Supplied records:
******
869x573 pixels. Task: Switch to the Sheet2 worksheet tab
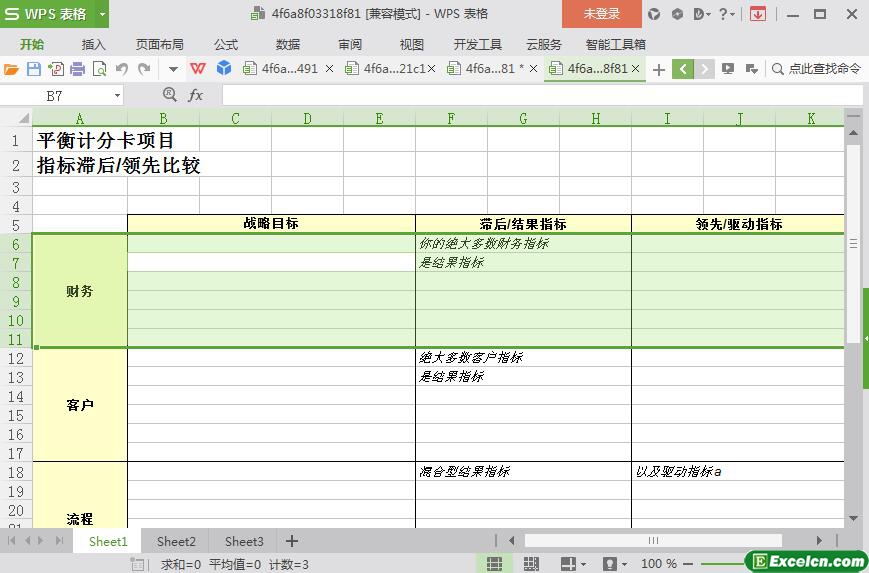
******
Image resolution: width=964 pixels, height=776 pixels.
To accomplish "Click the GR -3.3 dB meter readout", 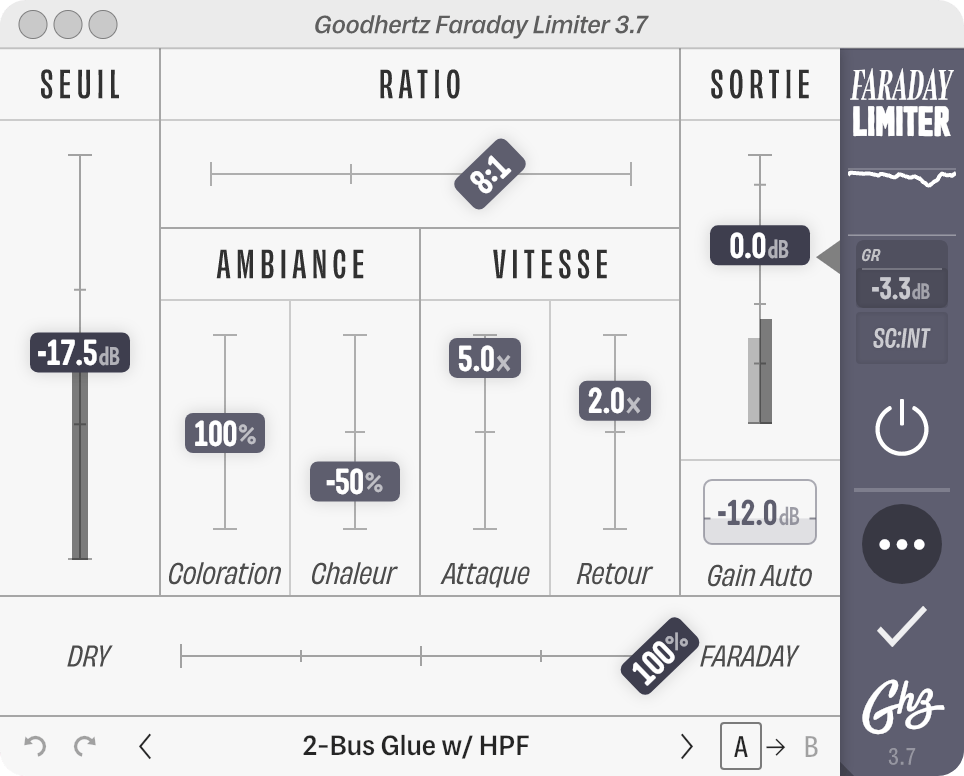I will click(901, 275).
******
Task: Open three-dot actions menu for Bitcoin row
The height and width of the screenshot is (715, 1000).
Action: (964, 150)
******
Action item: Determine how many lines of the material include the string "pixels", and give only the resulting number.

Solution for this exercise: 2